Yay! Do you know how many turtles you have in that pond? Do you have to feed them or is there enough in there for them? 

I had a pond growing up with koi and goldfish and I always wished we could have gotten some turtles. The fish got eaten a few times by predators from the air and ground, sadly enough. My dad built it all by himself with no power equipment--took over a week I think. Too bad we moved.


----------



## Kristina (Jan 16, 2009)

Yay! Glad to hear the turts are alive and well!

Kristina


----------



## Yvonne G (Jan 16, 2009)

tortoisenerd said:


> Yay! Do you know how many turtles you have in that pond? Do you have to feed them or is there enough in there for them?

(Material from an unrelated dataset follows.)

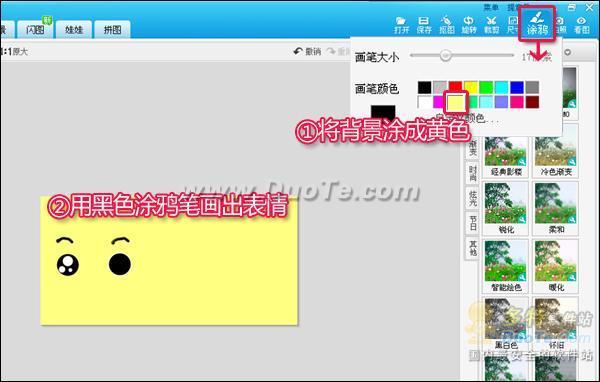Pick the highlighted light yellow color swatch

455,102
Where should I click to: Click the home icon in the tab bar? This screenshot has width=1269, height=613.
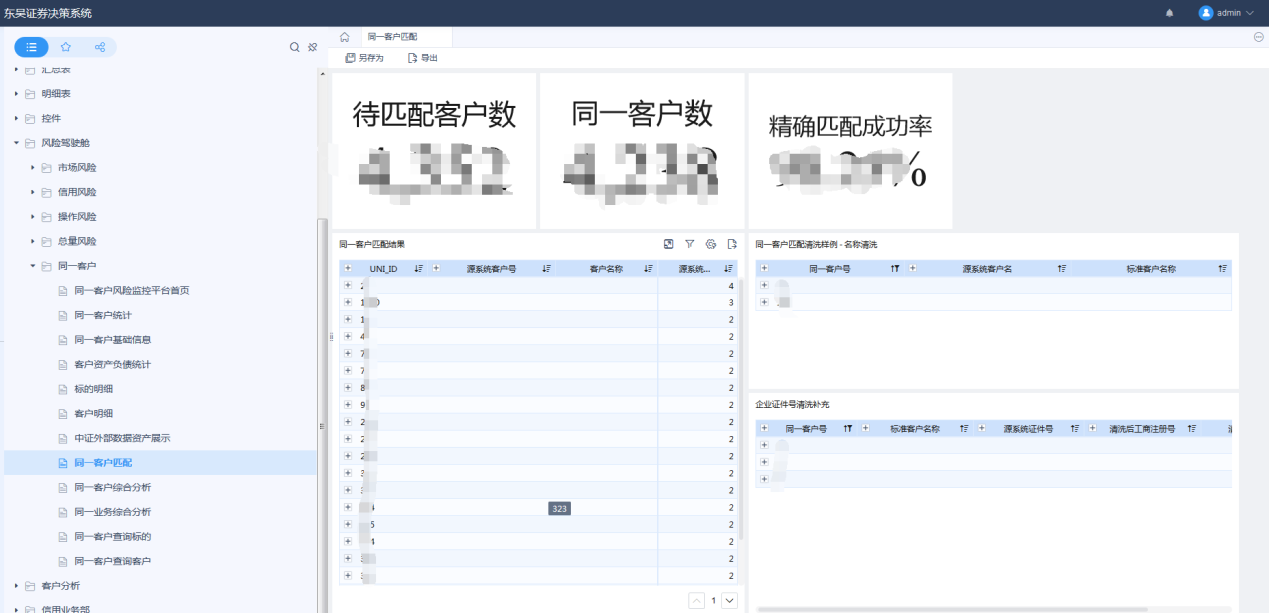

There are 6 female RES, appx. 8 male and female rehab'd pond turtles, the Phrynops, 3 Florida soft shells (I think 2 male and 1 female) and one diamond-back terripin. This is too many turtles for such a small pond, but so far its working out ok. I feed them enough that there is no fighting (also the water is usually too murky for them to see each other). I feed veggies, chicken and trout chow. They all eat out of my hand...er...tongs!

Yvonne


----------



## Isa (Jan 17, 2009)

I am really glad the turtles are doing fine .


----------



## Chucky (Jan 17, 2009)

Great News on the turtles! I'm hoping all will be fine with mine also when the time comes but it's way to cold for anything to be happening now.


----------



## terryo (Jan 17, 2009)

You are so lucky. My pond is covered with snow, except for a little hole from the defroster. I wonder what's going on down there. Guess Ij'll have to wait for the Spring ......sigh....


----------



## Yvonne G (Jan 17, 2009)

terryo said:


> You are so lucky. My pond is covered with snow, except for a little hole from the defroster. I wonder what's going on down there. Guess Ij'll have to wait for the Spring ......sigh....



Yes, I would have to say quite lucky!! The past 5 days have been sunny and in the 60's. Almost spring-like! It is still down below freezing at night, but the days are absolutely beautiful!! I was out trimming my rose bushes just now in shirt sleeves (well, pants and the rest of the shirt too!).

Yvonne


----------



## xfollowthereaperx (Feb 9, 2009)

Hey Yvonne, a little off topic but I also live in Clovis California.


----------



## Yvonne G (Feb 9, 2009)

There aren't too many of us Clovisites here on the forum. Glad to meet you!

Yvonne


----------